**WHAT TO PRODUCE:** Each line from the start of the data below through the one containing "[menuitem] (58, 166)" must be reproduced exactly.

**MATERIAL SHOWN:**
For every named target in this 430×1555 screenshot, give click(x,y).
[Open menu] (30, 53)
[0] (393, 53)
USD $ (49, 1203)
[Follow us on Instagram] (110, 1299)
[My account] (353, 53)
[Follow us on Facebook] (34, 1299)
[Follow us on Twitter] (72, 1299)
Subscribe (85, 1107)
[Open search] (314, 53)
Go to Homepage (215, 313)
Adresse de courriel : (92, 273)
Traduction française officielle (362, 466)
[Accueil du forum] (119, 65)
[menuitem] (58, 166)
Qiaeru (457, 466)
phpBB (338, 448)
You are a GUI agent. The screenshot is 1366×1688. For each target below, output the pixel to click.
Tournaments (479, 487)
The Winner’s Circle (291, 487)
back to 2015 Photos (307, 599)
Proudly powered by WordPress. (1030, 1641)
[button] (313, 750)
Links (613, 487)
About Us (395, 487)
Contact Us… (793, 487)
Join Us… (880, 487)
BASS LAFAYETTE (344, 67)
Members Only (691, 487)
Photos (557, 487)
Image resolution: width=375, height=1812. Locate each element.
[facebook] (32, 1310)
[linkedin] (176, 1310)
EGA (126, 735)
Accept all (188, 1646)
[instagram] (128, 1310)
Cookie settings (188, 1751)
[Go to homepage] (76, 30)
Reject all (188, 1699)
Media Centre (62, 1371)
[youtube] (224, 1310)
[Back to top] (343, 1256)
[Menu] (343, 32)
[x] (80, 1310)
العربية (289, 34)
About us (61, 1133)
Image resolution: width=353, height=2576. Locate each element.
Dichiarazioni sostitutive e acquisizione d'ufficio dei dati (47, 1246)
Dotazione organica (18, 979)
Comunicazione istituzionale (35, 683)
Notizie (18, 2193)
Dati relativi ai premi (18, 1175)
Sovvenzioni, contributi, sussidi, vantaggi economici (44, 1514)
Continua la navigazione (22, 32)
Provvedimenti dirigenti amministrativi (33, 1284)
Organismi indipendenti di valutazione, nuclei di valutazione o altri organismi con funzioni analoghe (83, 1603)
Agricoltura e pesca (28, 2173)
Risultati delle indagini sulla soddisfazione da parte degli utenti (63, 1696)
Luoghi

**SOLUTION TO THE PROBLEM:**
For every named target in this 430×1555 screenshot, give click(x,y).
[Open menu] (30, 53)
[0] (393, 53)
USD $ (49, 1203)
[Follow us on Instagram] (110, 1299)
[My account] (353, 53)
[Follow us on Facebook] (34, 1299)
[Follow us on Twitter] (72, 1299)
Subscribe (85, 1107)
[Open search] (314, 53)
Go to Homepage (215, 313)
Adresse de courriel : (92, 273)
Traduction française officielle (362, 466)
[Accueil du forum] (119, 65)
[menuitem] (58, 166)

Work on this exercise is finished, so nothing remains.